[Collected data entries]
------------------------------------------------

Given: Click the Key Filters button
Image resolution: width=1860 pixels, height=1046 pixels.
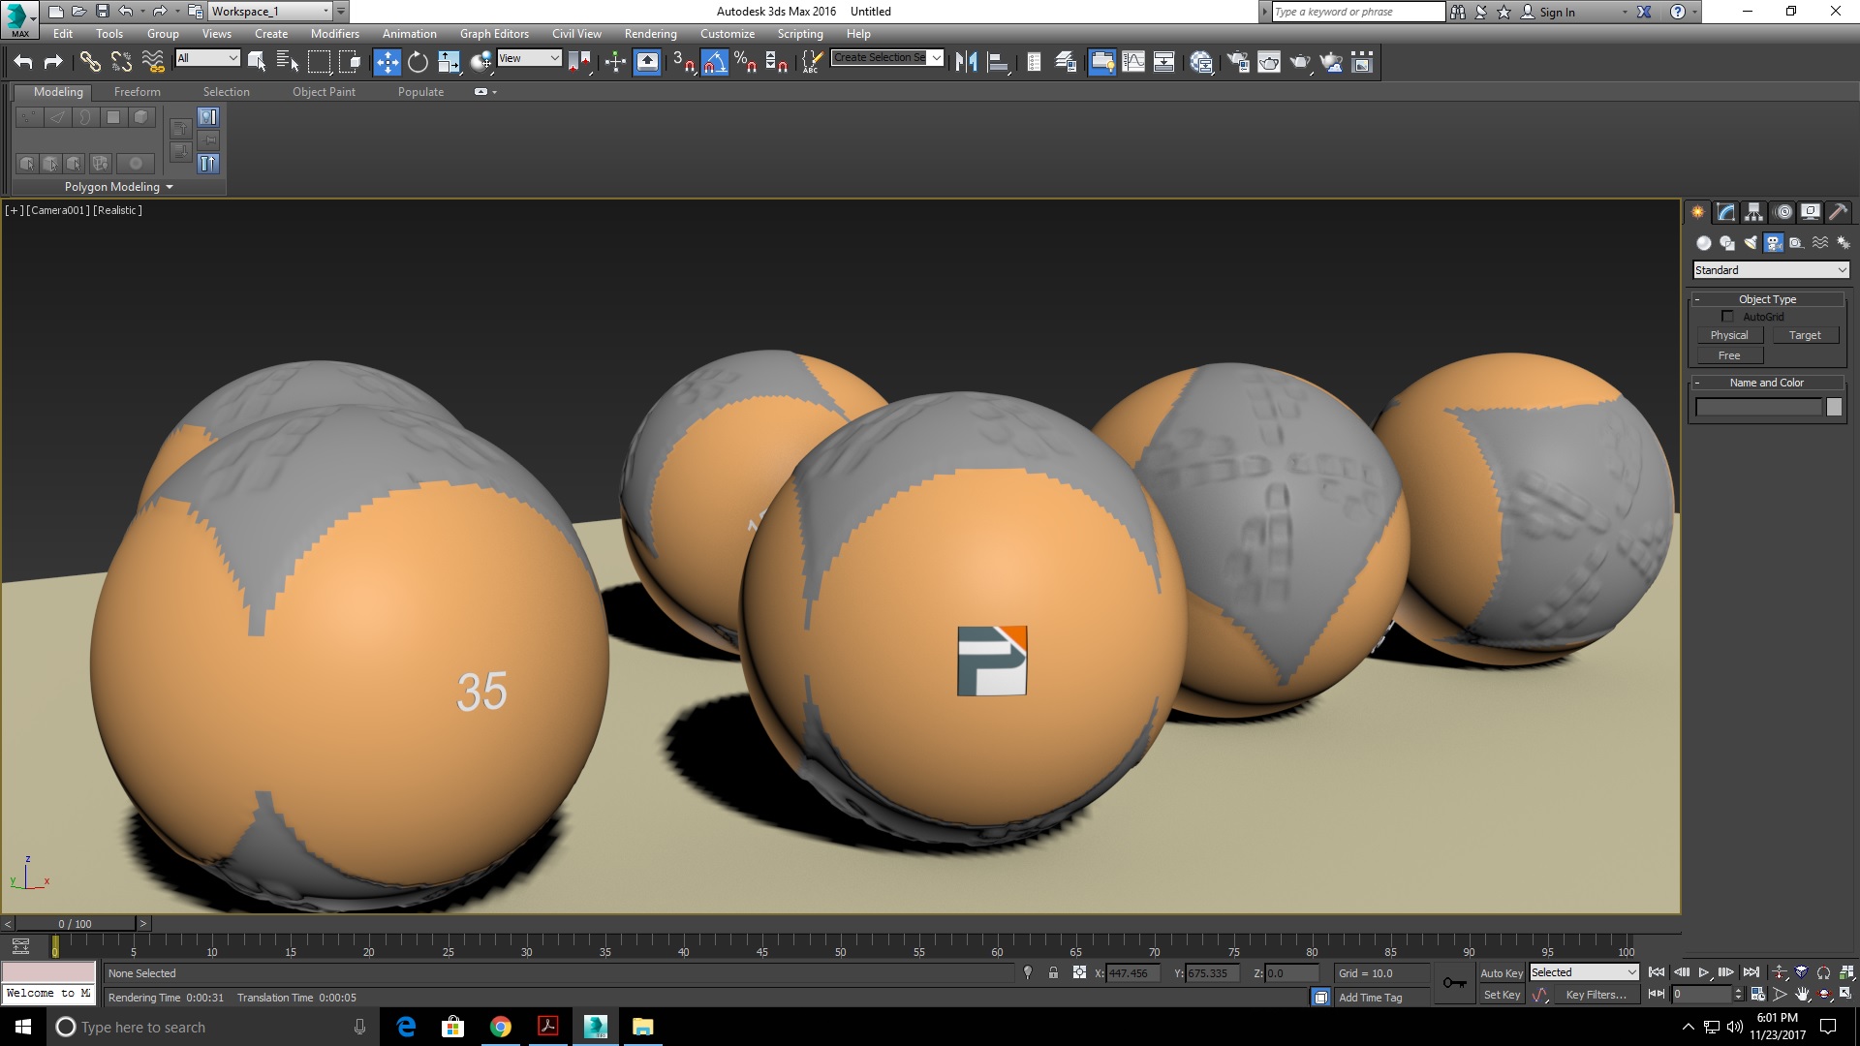Looking at the screenshot, I should click(1596, 995).
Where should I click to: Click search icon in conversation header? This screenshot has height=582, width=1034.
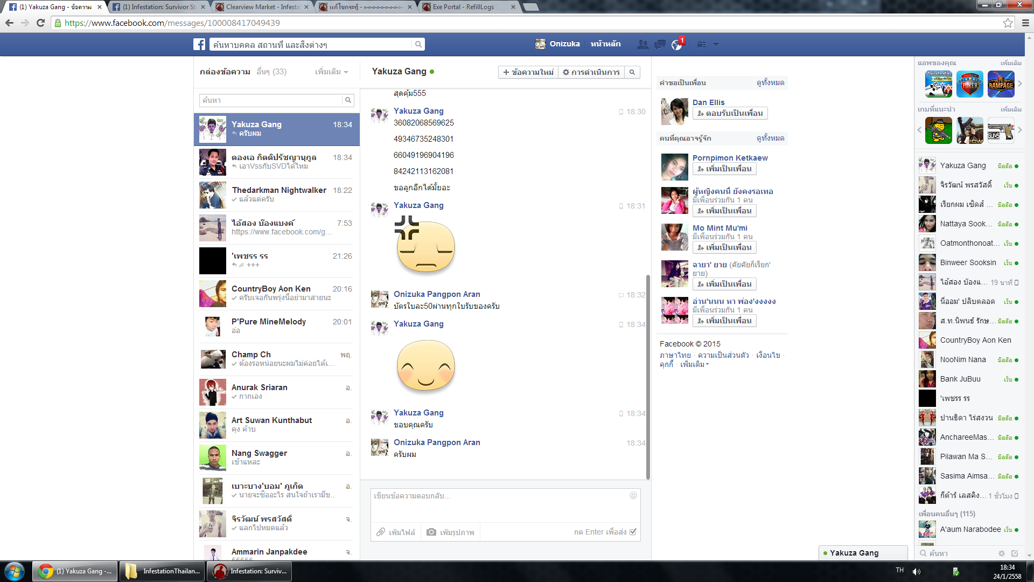click(x=632, y=72)
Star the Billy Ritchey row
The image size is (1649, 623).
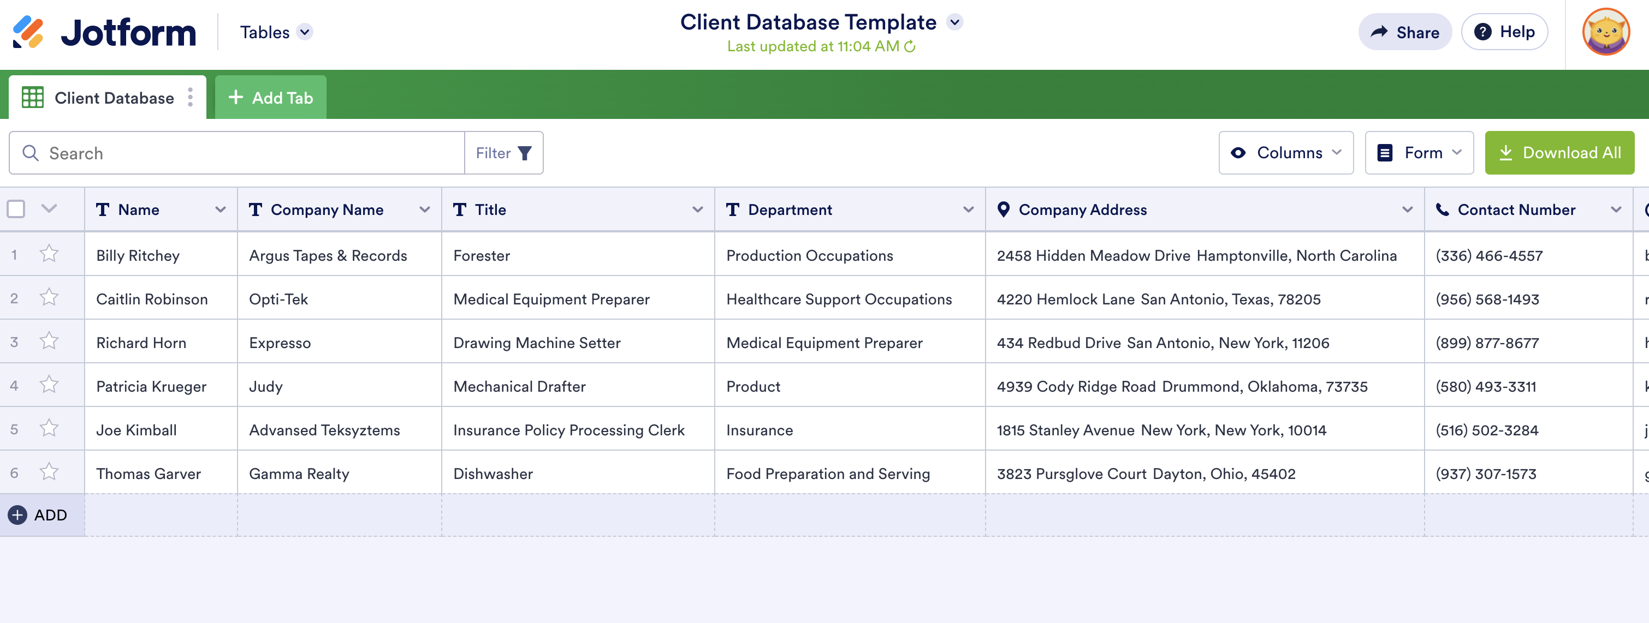[x=49, y=254]
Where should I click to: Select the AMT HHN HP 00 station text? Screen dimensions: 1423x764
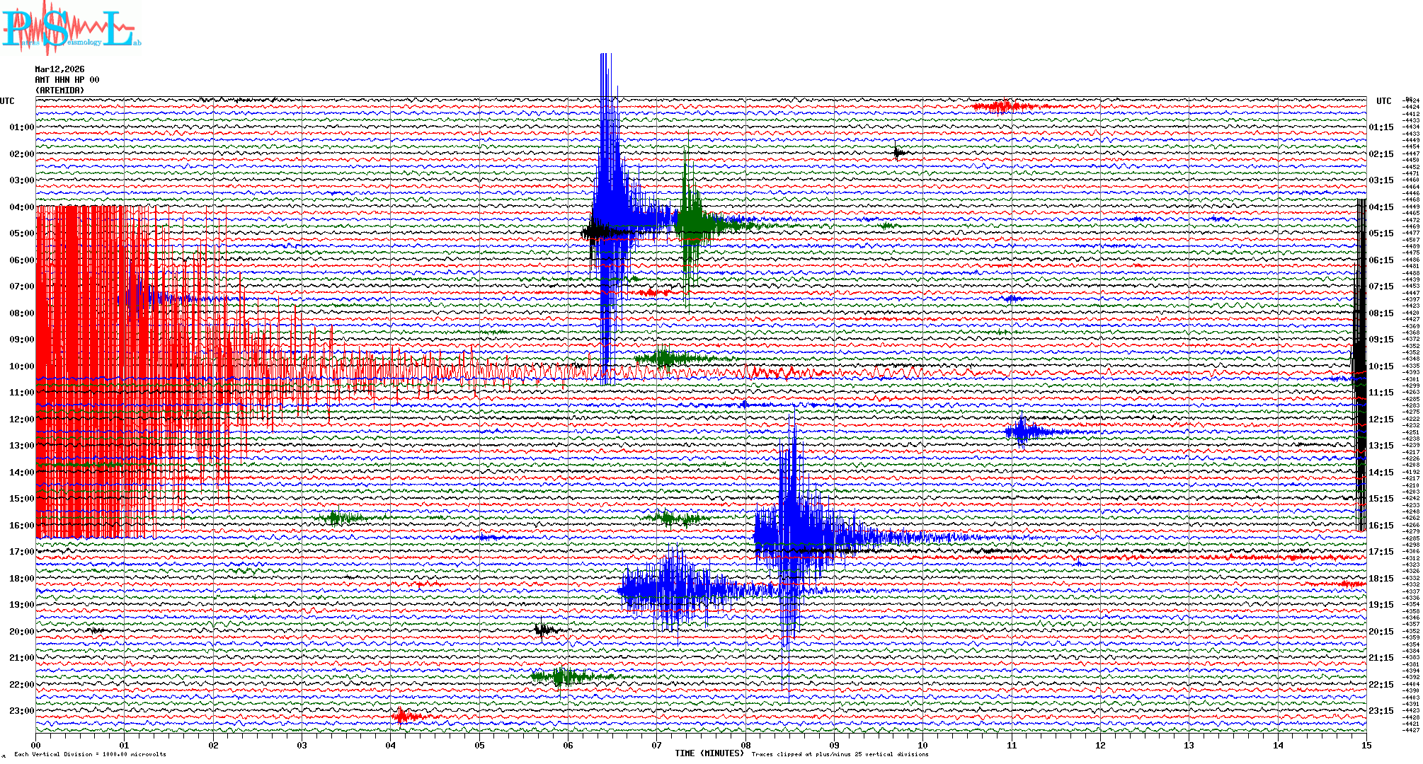[67, 80]
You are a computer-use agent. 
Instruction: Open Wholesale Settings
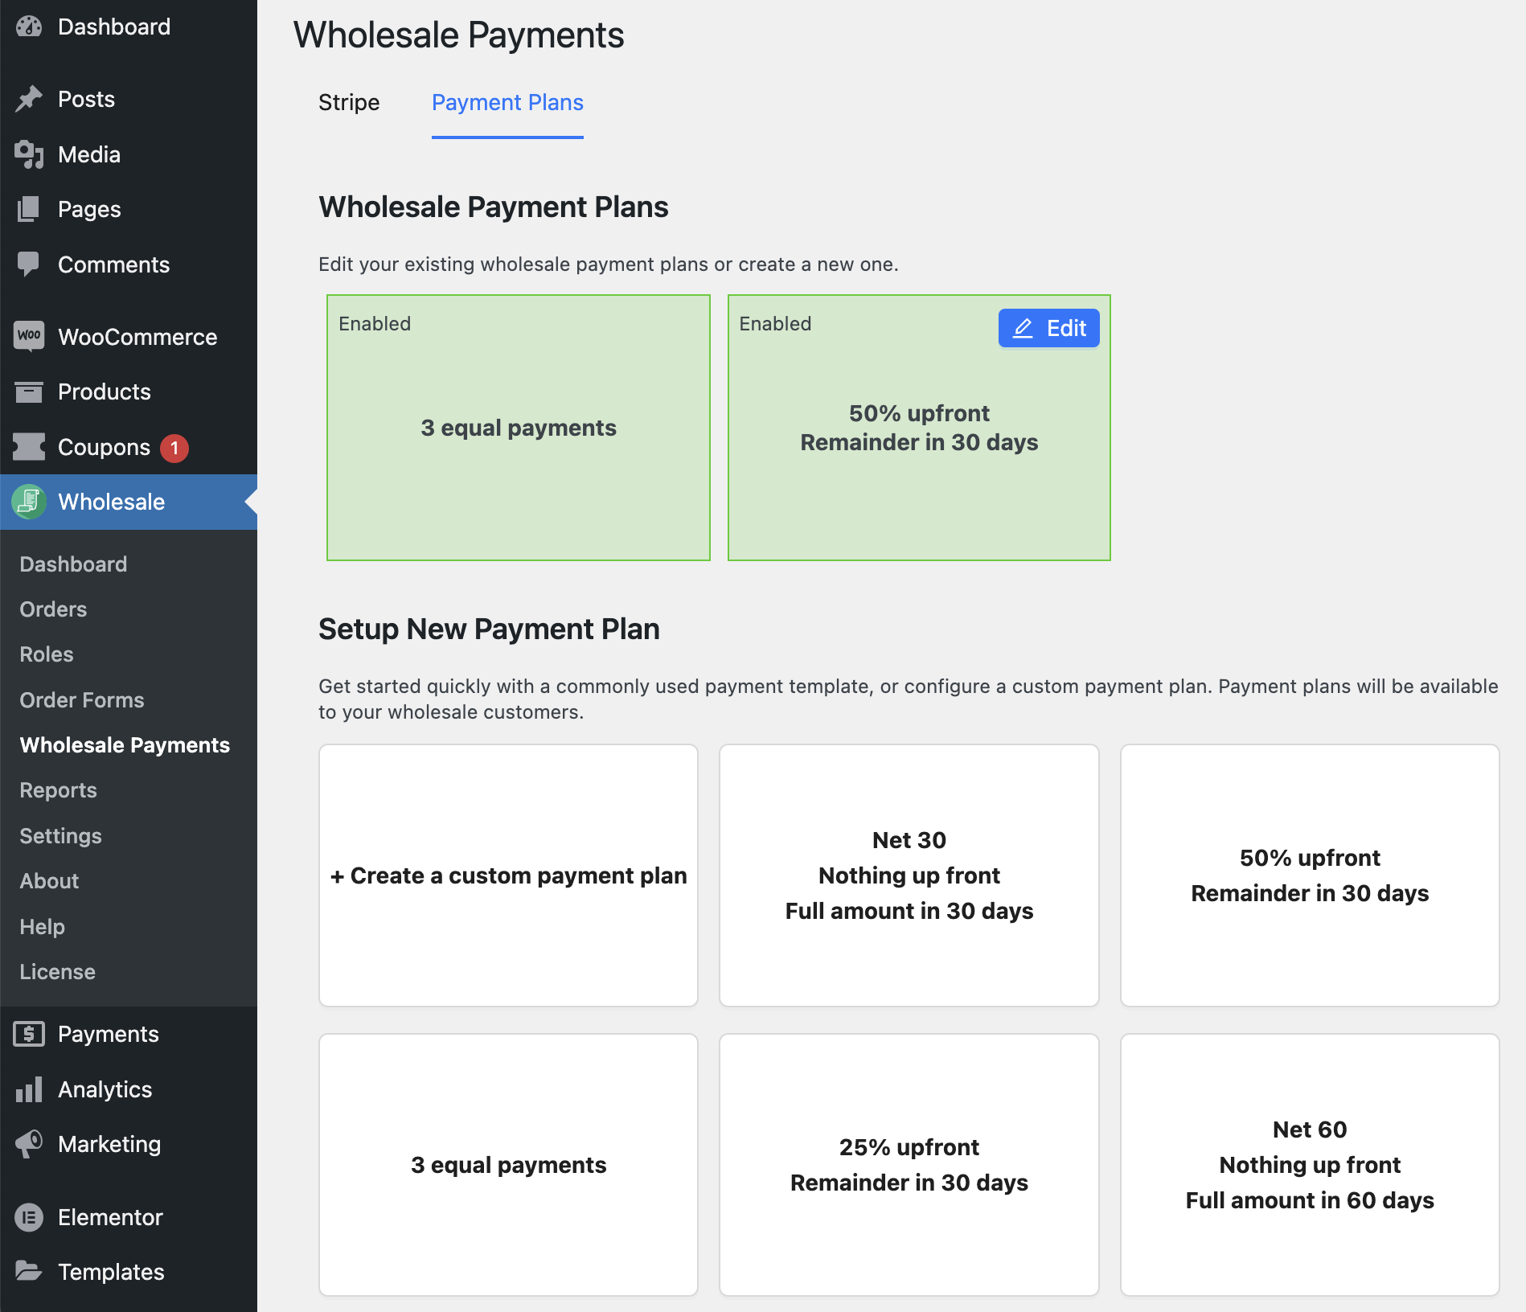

------------------------------------------------

Aim of the task:
Retype, word for word, the lines from the one with "Star the Billy Ritchey row" through the last line of the entries above, and only those lines. Leave pictures out.

Exercise solution:
Star the Billy Ritchey row
The image size is (1649, 623).
[x=49, y=254]
Where should I click to: Select the AMT HHN HP 00 station text? Screen dimensions: 1423x764
[67, 80]
You are a computer-use agent. 
Instruction: Open Wholesale Settings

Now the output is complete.